• [PROVIDED TEXT]:
As we establish our electoral commission, we should build an institution that is empowered to adapt as campaigning and threats to democracy evolve. This is in line with the ambitions for the Bill set out by the Minister on its publication and before this committee. However, the Bill, as drafted, is not quite there yet and would not create the institution that we need. I agree with experts who have already been before the committee, Professor David Farrell, Dr. Jane Suiter and Dr. Theresa Reidy, who said the Bill is a static design for an ever-evolving dynamic environment. Achieving this ambition will take innovative thinking with regard to the structure of and accountability for the new electoral commission. There are some precedents for this in other fields such as environmental and health protection, for example, the precautionary principle. Rather than set out in great detail how we might regulate some parts of campaign technology such as online advertisements, it is worth exploring whether the legislation could instead enforce standards and principles governing our elections and allow for the creation of an institution that is empowered to assess and create rules around transparency and also enforce transparency on new products and tactics as they emerge.

Witnesses at previous hearings mentioned the importance of ensuring in the legislation that the body is sufficiently funded, equipped with a research function and has funding to support independent research capable of assessing risks.

It would be positive if we could broaden the scope from just thinking about voter engagement to include actively monitoring and tackling any voter suppression operations, which we know the Internet is particularly suited to.

I always know we are going to have a good session when I agree with good chunks of both opening statements. In particular, I agree with Ms Carolan regarding us having a stronger, more independent and better resourced electoral commission. We waited the best part of 30 years for this to come. The question is whether we get it started or wait for the perfect. That is always the decision of politicians. I will come back to that but I only have five minutes so I will put some quick questions to Mr. Sunderland. It is good to see him. In a number of places, he spoke about seeking to find out if there is a legal basis for the use of the PPSN. Has he formed a view on that and has he advised the Department of that?

Mr. Dale Sunderland

As the Deputy will be aware, the PPSN is provided for in the Social Welfare Acts. It is a tight item of legislation with restrictions around the use of the PPSN, so that is a lawful basis for the use of the PPSN where the individual is involved in a transaction with the State. Other legislation in the past has provided for a legal basis, such as the Credit Reporting Act, which allows for the PPSN to be used as an identifier. It has now been proposed to provide a legal basis through this Bill for the mandatory collection of PPSNs for the purposes of identity verification and checking to ensure the integrity of the electoral register.

• [DATA SEGMENT]:
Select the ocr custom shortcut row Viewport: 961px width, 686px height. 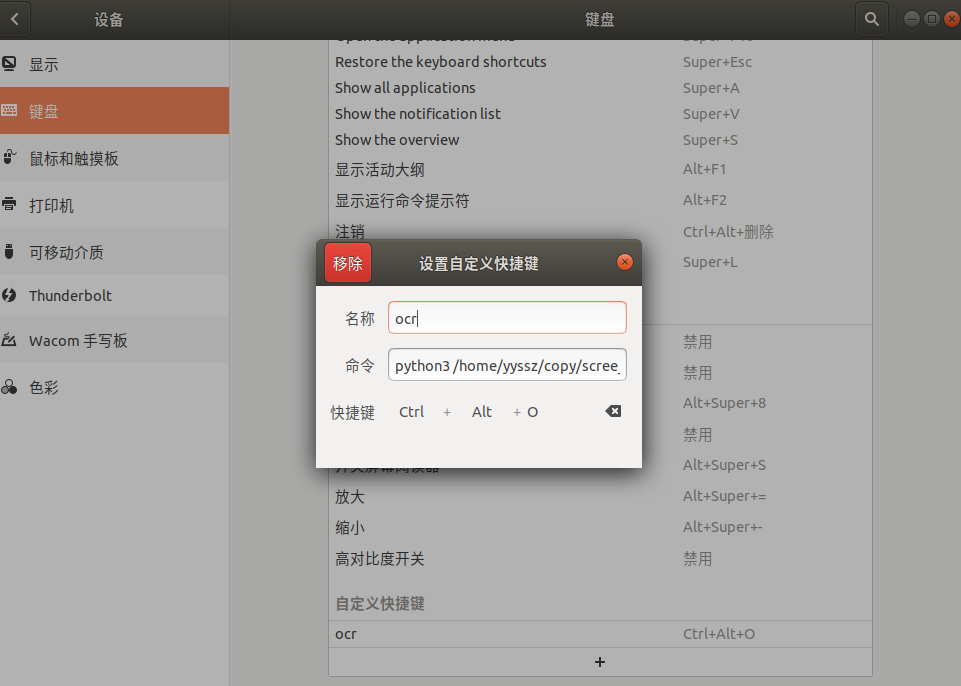[600, 634]
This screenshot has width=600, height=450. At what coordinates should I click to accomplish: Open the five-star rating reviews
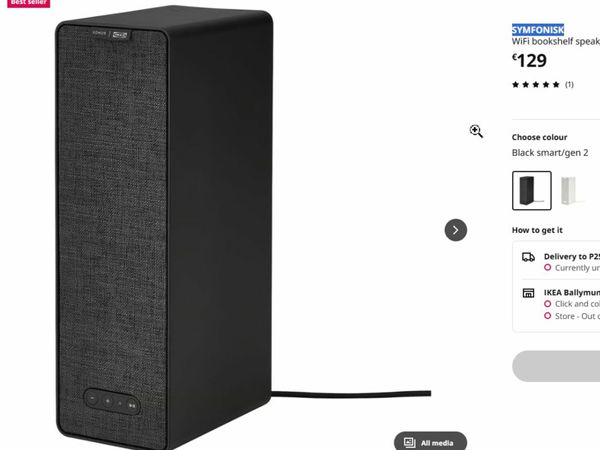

• [CHALLENGE]: From the committee hearing text on the electoral commission above, reproduce the passage between "I always know" and "Department of that?", inclusive.

• [TASK SOLUTION]:
I always know we are going to have a good session when I agree with good chunks of both opening statements. In particular, I agree with Ms Carolan regarding us having a stronger, more independent and better resourced electoral commission. We waited the best part of 30 years for this to come. The question is whether we get it started or wait for the perfect. That is always the decision of politicians. I will come back to that but I only have five minutes so I will put some quick questions to Mr. Sunderland. It is good to see him. In a number of places, he spoke about seeking to find out if there is a legal basis for the use of the PPSN. Has he formed a view on that and has he advised the Department of that?